Social Behavior: Preschool

Your preschooler faces many changes in how she sees herself as her independence grows and her personality matures. Sudden upheavals can cause your child to exhibit quite violent changes of mood as she tries to relate her changing identity to her family life and the guidelines she has learned for social behavior, both of which are relatively constant. Be patient and allow her to mature in her own time. The difficult stages are easily outweighed by the thrilling ones, and your child must experience both in order to become a socially adept member of her community.

3 years If your child has been brought up to relate to new friends, she will separate from you easily from the stage of three and a half onward, and at about the same time is learning to play interactive games such as tag. She is generous and usually quickly sympathetic when someone else is distressed.

4 years During the fourth years your child has an expanding sense of self, indicated by bragging, boasting, and misbehavior. She begins to realize that other children are separate entities. Your four-year-old wants to be grown up. She becomes argumentative, and may be selfish, rough, or impatient, especially with younger friends or brothers and sisters.
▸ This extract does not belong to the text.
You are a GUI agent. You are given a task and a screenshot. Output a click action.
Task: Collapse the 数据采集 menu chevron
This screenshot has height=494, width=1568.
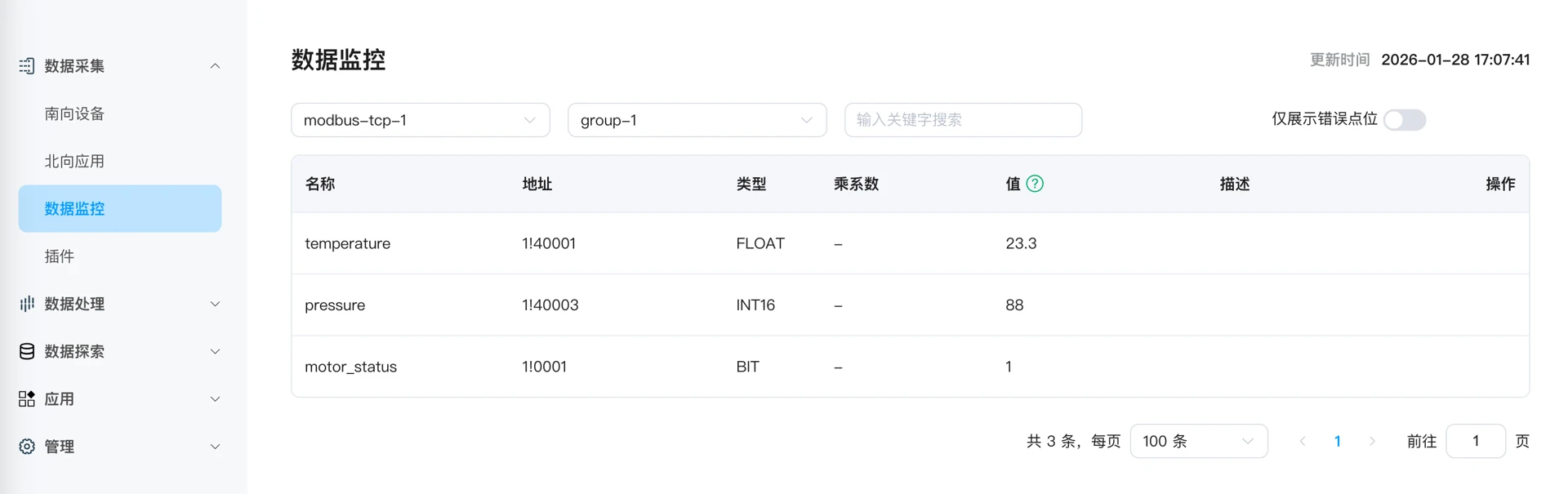[215, 66]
She will express affection at bedtimes, but might be jealous of you and your partner together. Four-year-old boys, in particular, exhibit silly, boisterous humor.

5 years During the fifth year, your child may be serious, businesslike, and realistic, and become excited in anticipation of the future. At this age, little girls are sympathetic, affectionate, and helpful. They have a strong feeling for the family, and appearance is very important. They are not afraid to call people by name. For little boys, mother is the center of the universe. They take others and themselves for granted and are interested in immediate experiences, but they show no interest in their own names or the name of others.

A role model: When your little girl starts to realize that she will grow up like her mother, she will take a special interest in your activities.